WHAT YOU ARE ASKED TO DO >>
Which of the lines in the data mention the string "filter"? List them all.

[Stored data entries]
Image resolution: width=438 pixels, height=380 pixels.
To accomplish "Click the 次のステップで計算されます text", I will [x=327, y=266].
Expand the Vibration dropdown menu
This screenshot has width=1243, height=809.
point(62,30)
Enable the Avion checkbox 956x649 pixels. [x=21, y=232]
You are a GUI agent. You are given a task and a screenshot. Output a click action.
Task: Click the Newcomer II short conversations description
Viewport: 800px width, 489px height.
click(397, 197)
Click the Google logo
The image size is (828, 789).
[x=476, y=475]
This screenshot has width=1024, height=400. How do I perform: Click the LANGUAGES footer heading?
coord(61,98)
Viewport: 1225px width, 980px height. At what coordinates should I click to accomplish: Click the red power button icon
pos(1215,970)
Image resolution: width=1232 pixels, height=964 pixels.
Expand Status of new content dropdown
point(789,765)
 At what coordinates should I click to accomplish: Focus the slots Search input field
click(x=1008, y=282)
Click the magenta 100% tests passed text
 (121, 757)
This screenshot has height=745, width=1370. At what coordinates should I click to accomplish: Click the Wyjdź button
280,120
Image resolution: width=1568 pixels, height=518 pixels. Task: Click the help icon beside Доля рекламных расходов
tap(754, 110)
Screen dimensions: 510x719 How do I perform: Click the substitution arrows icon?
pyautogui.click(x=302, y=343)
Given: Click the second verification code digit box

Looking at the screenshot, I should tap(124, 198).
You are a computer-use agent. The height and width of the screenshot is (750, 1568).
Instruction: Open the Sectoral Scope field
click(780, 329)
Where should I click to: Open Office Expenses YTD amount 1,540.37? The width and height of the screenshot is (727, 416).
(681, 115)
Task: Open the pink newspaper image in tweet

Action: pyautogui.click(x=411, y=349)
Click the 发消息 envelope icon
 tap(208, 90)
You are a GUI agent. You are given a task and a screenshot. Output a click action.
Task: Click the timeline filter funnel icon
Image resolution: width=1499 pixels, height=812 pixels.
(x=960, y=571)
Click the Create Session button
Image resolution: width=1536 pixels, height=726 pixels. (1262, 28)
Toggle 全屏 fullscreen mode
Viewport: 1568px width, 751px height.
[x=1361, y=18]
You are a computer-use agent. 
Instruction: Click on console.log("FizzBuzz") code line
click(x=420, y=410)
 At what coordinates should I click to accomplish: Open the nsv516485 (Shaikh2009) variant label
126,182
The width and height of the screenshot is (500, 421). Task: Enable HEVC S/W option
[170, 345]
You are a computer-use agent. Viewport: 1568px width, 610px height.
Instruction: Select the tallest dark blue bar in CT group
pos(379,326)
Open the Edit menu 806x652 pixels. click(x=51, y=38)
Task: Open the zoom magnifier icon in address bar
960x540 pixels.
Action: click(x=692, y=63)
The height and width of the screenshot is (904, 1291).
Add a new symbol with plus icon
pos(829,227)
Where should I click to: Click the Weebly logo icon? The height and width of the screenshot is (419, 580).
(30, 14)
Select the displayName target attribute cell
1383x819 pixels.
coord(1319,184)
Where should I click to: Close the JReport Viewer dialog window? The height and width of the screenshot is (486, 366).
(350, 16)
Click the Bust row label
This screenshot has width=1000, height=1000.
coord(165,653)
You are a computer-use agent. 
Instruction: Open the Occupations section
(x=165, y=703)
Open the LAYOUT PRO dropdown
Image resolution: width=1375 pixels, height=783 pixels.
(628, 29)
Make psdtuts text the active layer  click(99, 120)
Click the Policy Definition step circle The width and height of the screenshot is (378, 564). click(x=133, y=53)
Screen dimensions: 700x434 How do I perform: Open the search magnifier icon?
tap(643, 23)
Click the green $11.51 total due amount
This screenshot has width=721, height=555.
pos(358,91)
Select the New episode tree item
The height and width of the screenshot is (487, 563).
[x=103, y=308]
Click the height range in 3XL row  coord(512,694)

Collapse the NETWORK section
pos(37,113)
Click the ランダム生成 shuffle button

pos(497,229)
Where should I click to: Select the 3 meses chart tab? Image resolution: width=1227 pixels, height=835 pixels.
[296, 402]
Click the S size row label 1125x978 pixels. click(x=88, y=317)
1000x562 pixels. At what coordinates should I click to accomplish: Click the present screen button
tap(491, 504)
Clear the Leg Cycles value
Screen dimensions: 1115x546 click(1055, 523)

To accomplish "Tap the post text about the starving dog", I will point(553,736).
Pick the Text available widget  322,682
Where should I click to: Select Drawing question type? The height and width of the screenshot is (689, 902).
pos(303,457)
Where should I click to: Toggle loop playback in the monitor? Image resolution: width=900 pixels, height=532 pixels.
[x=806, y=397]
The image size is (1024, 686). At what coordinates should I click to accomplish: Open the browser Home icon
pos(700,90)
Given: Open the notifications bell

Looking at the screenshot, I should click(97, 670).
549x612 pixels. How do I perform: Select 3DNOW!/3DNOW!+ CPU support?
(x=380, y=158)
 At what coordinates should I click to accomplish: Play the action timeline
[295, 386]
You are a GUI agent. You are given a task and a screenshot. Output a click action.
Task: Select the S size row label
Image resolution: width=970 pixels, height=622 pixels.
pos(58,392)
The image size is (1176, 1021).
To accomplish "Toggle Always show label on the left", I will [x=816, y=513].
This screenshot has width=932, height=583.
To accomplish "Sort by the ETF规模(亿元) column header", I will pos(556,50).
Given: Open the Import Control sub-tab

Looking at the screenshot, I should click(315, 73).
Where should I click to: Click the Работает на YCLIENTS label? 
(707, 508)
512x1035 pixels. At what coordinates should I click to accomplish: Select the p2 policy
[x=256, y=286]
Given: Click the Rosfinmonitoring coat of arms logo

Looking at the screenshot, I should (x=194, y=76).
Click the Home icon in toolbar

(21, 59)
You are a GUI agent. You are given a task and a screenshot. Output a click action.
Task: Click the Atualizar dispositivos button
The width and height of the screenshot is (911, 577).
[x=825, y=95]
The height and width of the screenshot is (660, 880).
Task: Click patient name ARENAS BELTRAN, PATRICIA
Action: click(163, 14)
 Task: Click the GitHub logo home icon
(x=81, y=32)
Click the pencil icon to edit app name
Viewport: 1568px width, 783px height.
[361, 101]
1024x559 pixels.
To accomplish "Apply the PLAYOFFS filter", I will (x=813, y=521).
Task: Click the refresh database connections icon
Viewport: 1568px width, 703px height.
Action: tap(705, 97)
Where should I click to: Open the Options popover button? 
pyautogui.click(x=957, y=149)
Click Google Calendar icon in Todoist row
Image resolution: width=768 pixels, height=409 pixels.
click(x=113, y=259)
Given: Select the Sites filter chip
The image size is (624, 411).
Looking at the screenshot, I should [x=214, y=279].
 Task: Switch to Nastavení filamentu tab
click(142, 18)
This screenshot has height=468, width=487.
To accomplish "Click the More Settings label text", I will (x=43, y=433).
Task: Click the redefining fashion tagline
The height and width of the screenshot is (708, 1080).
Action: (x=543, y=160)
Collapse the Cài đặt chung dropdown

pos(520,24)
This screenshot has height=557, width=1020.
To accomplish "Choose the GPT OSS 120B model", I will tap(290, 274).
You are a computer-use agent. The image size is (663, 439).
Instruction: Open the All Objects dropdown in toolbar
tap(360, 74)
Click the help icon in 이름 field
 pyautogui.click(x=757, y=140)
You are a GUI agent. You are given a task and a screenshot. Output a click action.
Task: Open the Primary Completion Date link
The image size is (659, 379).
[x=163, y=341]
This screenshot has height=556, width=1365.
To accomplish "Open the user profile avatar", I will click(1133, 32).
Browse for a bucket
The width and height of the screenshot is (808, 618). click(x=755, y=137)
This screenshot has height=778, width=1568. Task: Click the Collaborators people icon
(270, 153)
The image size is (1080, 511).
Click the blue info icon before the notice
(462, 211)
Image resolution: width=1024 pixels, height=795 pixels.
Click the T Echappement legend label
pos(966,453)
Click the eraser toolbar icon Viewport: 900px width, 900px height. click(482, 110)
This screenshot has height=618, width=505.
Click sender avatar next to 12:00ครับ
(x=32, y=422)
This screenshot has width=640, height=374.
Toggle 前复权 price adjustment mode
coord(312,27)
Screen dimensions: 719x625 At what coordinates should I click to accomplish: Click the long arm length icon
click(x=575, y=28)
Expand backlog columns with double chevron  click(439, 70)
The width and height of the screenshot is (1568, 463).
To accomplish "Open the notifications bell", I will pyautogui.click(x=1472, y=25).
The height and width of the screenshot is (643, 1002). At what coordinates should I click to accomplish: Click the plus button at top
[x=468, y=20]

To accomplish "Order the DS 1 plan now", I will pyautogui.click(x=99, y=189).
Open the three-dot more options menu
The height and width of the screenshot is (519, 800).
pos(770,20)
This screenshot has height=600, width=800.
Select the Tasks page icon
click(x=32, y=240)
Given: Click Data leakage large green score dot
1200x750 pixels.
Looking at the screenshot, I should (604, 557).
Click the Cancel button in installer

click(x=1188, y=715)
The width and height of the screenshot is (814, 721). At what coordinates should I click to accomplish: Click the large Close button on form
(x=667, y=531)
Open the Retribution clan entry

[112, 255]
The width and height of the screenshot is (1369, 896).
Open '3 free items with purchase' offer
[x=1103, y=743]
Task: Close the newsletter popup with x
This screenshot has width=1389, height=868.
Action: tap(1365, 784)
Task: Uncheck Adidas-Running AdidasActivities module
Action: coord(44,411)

WRITTEN SOLUTION >>
Task: Click the timeline filter funnel icon
To accomplish "Apply the PLAYOFFS filter", I will (x=813, y=521).
Given: Select the Sites filter chip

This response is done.